• _AIM OF THE TASK_
Can you rewrite the material from the line with "You are a computer-use agent. The image size is (1824, 915)." to the line with "coord(34,130)", both ends included, as a numbered list with blank lines left out?
BEGIN ROWS
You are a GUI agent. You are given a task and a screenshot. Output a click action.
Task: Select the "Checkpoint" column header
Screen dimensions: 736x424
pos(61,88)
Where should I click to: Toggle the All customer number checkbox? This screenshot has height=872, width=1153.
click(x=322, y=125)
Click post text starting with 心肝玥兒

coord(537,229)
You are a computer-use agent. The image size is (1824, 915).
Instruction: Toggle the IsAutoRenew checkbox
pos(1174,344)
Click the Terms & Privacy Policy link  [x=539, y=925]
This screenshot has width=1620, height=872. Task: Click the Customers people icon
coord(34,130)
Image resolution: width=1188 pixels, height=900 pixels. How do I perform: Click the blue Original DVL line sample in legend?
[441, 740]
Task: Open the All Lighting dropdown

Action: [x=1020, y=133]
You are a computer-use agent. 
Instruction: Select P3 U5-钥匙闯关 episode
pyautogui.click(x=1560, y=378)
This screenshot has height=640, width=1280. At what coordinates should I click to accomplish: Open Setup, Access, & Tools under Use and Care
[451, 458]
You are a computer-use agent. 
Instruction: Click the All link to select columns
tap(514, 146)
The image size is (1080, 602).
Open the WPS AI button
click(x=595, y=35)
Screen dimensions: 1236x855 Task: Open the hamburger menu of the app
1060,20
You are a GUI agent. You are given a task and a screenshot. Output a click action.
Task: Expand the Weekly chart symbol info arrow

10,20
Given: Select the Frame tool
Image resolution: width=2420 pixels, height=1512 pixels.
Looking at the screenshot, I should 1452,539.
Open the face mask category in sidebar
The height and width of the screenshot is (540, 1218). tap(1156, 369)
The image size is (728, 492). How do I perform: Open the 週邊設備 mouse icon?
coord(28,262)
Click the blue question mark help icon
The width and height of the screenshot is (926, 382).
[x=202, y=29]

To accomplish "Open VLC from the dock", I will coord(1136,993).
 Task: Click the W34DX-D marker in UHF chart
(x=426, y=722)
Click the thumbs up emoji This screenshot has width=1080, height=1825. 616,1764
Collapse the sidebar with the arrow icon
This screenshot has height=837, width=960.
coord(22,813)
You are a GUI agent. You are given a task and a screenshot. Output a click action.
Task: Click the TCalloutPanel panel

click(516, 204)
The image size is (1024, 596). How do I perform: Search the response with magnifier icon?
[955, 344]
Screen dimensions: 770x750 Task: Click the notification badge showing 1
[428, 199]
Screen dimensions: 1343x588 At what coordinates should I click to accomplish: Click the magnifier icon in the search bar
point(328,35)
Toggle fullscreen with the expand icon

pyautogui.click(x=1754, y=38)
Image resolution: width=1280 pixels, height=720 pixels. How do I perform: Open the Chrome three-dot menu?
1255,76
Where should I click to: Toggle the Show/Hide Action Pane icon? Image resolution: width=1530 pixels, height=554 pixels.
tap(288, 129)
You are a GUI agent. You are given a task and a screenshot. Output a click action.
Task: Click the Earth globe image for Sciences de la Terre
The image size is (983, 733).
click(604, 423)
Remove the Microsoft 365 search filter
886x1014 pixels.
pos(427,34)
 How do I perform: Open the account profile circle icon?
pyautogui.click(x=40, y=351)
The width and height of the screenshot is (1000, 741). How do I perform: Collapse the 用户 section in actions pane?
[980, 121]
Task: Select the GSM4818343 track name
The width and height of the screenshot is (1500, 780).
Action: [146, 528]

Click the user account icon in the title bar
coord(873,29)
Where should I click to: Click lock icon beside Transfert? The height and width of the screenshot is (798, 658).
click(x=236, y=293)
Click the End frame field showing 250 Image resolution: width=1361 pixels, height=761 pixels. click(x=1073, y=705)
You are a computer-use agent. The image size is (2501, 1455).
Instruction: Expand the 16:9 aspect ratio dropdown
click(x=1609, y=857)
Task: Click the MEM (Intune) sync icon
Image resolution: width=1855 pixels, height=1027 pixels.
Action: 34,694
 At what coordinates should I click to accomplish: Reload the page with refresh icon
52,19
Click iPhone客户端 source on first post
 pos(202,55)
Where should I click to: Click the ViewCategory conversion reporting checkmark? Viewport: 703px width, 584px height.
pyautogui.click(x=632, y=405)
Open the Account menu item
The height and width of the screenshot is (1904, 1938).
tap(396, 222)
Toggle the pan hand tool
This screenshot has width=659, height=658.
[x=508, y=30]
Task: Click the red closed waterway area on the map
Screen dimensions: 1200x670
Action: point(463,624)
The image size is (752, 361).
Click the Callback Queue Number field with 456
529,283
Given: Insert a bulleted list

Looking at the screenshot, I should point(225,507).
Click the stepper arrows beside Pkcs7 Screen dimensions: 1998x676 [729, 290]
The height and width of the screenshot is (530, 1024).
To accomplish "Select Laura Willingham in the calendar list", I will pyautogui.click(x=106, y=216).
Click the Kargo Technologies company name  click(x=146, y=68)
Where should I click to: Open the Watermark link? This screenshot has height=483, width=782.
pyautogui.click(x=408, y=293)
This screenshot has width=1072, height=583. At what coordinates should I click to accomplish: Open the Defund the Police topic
END ROWS
• _FINISHED TASK_
1. You are a computer-use agent. The image size is (1824, 915).
2. Instruction: Toggle the IsAutoRenew checkbox
3. pos(1174,344)
4. Click the Terms & Privacy Policy link  [x=539, y=925]
5. This screenshot has width=1620, height=872. Task: Click the Customers people icon
6. coord(34,130)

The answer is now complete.